Problem statement>
Search the records for lines with the word "chart" and copy each match.

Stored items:
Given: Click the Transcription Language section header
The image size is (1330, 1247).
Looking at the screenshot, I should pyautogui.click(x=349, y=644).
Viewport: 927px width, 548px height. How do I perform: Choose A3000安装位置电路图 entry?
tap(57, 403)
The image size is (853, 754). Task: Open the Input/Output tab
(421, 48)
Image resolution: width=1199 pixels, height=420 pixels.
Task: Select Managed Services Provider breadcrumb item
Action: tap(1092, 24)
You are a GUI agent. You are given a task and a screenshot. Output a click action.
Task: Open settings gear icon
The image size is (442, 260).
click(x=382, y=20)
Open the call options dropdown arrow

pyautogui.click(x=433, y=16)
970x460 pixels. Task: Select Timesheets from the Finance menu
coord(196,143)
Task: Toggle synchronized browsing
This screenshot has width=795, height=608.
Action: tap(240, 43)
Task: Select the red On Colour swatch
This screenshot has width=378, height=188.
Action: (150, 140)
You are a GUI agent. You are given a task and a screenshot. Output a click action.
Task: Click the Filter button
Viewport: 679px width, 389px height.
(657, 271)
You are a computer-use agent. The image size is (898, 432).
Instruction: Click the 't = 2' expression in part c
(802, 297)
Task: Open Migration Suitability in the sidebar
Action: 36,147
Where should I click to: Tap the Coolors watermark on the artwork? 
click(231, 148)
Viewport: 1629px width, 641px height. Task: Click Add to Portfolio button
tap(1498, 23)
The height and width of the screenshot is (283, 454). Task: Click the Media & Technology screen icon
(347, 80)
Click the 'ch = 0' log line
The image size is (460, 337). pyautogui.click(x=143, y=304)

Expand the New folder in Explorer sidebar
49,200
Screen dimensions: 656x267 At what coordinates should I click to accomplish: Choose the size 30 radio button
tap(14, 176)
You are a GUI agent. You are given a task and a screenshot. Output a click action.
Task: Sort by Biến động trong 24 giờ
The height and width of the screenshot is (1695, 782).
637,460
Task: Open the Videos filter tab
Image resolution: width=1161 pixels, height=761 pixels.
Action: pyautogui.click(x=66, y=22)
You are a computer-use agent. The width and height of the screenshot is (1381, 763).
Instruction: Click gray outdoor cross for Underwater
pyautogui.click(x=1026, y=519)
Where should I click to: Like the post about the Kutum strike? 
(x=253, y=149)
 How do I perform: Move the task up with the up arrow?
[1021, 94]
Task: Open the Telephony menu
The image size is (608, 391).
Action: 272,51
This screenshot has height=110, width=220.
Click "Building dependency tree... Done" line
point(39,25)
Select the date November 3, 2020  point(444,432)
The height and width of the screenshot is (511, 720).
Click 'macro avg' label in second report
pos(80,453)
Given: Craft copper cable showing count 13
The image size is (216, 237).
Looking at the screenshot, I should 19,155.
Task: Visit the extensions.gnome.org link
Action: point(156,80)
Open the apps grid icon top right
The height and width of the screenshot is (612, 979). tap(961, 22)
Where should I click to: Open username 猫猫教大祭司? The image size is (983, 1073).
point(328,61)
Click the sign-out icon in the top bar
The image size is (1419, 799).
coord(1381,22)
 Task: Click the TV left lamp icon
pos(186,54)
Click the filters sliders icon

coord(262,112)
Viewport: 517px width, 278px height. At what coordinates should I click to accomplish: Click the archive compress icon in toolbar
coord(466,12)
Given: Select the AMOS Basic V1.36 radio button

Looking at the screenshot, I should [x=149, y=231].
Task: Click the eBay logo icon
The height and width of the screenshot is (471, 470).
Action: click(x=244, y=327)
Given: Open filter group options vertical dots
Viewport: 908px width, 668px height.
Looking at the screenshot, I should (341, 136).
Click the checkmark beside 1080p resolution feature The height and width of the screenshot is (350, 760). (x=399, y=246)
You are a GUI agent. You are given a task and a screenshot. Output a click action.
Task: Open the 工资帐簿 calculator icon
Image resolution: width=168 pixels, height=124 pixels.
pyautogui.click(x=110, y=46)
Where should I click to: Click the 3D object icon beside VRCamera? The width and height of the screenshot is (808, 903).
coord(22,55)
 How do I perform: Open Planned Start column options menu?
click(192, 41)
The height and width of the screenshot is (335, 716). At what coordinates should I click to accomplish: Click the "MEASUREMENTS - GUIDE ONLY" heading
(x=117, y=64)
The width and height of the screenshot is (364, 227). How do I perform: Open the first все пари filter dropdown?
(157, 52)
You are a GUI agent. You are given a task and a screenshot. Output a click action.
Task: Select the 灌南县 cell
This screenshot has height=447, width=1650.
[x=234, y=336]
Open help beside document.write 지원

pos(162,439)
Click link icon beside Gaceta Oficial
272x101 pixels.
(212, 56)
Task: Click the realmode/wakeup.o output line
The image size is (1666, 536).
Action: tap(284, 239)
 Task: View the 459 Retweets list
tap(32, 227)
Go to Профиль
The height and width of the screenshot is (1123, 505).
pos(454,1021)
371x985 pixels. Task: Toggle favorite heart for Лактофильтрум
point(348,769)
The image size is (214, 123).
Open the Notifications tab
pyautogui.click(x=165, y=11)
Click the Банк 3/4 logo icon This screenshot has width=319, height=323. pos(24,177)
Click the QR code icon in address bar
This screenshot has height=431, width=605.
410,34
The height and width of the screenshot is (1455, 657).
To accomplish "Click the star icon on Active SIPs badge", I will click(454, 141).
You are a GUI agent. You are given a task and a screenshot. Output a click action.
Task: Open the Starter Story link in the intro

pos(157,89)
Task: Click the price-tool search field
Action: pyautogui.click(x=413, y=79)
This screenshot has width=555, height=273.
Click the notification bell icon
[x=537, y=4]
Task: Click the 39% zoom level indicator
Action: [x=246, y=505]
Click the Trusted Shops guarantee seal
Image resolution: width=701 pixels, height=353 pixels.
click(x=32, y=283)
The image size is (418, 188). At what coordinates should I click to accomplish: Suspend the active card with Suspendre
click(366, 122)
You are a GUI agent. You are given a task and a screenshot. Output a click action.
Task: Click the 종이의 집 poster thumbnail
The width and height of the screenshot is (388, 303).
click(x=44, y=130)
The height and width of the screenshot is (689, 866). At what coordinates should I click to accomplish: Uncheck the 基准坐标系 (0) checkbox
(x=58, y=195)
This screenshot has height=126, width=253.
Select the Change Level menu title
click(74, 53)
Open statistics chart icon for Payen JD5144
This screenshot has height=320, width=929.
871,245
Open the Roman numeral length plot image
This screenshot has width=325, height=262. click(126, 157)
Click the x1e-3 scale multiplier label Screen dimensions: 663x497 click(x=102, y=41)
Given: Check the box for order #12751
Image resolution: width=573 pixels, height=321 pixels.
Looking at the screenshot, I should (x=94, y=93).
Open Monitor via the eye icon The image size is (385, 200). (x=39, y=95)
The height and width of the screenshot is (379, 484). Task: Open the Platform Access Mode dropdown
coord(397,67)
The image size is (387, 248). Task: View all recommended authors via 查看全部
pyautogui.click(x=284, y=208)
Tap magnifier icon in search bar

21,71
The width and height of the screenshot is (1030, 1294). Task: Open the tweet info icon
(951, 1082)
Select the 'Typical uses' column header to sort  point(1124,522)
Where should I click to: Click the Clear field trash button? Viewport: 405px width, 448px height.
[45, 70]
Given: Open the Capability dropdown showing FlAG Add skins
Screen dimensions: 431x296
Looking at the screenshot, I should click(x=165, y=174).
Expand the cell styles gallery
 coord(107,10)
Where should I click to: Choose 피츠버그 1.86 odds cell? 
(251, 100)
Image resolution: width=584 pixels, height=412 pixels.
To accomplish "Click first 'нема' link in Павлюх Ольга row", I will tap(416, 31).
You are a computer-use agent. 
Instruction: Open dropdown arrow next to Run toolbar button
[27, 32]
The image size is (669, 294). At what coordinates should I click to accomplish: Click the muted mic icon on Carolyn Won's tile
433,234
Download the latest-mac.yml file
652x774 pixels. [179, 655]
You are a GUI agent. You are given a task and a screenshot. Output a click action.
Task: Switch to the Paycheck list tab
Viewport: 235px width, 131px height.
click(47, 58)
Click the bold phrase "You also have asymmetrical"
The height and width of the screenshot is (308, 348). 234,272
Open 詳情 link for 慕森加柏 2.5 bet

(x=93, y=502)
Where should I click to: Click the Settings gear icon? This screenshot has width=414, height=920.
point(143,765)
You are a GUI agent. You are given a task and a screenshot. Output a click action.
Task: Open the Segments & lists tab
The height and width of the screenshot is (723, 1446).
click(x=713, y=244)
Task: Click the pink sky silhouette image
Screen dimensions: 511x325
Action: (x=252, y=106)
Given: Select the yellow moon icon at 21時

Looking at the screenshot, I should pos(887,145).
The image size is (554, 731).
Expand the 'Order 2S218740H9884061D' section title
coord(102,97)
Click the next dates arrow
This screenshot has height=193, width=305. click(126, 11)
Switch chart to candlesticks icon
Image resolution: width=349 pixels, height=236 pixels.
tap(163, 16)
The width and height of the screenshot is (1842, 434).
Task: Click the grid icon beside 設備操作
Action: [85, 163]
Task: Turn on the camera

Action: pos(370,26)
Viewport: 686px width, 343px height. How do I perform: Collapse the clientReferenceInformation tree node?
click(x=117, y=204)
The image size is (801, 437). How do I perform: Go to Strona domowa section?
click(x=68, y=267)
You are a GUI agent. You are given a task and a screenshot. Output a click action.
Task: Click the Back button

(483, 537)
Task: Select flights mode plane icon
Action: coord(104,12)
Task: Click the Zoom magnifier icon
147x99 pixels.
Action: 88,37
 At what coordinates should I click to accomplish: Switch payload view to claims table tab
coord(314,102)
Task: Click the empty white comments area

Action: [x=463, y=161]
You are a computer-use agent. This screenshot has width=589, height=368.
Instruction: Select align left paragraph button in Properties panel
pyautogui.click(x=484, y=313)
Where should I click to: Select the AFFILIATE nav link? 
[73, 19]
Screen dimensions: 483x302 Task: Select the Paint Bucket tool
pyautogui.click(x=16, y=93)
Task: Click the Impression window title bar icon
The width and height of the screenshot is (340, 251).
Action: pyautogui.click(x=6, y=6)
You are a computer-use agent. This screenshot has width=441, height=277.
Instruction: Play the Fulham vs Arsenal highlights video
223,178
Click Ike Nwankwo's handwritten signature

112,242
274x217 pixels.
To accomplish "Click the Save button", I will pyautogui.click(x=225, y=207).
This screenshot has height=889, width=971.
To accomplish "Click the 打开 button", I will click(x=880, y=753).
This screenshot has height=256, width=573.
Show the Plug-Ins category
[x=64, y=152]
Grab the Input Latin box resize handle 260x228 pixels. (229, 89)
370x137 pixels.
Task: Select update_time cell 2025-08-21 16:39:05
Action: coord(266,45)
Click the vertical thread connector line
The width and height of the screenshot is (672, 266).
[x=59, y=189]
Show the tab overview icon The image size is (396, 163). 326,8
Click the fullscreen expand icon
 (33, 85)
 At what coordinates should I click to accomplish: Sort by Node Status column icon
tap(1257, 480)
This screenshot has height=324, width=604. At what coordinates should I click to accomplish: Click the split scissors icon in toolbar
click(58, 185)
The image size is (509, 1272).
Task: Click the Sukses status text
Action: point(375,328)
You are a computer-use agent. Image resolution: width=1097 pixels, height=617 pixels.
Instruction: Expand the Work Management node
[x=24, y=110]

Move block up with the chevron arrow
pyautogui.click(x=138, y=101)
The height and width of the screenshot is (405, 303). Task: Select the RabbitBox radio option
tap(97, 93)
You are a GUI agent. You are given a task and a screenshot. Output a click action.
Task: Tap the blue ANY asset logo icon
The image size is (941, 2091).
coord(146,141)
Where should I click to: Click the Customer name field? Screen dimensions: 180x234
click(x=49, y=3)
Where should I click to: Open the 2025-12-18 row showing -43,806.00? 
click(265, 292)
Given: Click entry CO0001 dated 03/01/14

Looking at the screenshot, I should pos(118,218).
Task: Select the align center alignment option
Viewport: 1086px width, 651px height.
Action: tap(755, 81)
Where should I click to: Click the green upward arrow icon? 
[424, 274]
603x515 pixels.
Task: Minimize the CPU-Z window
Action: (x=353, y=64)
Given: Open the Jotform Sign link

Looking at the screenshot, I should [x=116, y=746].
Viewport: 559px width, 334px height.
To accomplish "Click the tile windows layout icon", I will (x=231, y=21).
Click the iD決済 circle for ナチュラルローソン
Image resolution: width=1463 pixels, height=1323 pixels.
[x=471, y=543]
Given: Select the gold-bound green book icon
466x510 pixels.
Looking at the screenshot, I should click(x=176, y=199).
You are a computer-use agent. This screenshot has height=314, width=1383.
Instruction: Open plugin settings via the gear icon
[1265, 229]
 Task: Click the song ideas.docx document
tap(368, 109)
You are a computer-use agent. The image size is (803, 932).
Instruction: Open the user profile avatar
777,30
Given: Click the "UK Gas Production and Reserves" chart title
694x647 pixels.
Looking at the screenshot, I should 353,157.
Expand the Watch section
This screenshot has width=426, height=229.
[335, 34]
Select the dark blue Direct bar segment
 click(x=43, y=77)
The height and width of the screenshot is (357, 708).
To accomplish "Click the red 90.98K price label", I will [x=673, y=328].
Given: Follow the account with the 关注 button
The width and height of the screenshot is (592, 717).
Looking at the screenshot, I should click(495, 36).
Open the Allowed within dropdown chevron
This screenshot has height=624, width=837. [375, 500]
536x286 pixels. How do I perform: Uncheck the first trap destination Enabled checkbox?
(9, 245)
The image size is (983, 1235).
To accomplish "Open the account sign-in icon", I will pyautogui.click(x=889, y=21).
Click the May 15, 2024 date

Output of the task>
Open statistics chart icon for Payen JD5144
Switch chart to candlesticks icon
Given: Click the "UK Gas Production and Reserves" chart title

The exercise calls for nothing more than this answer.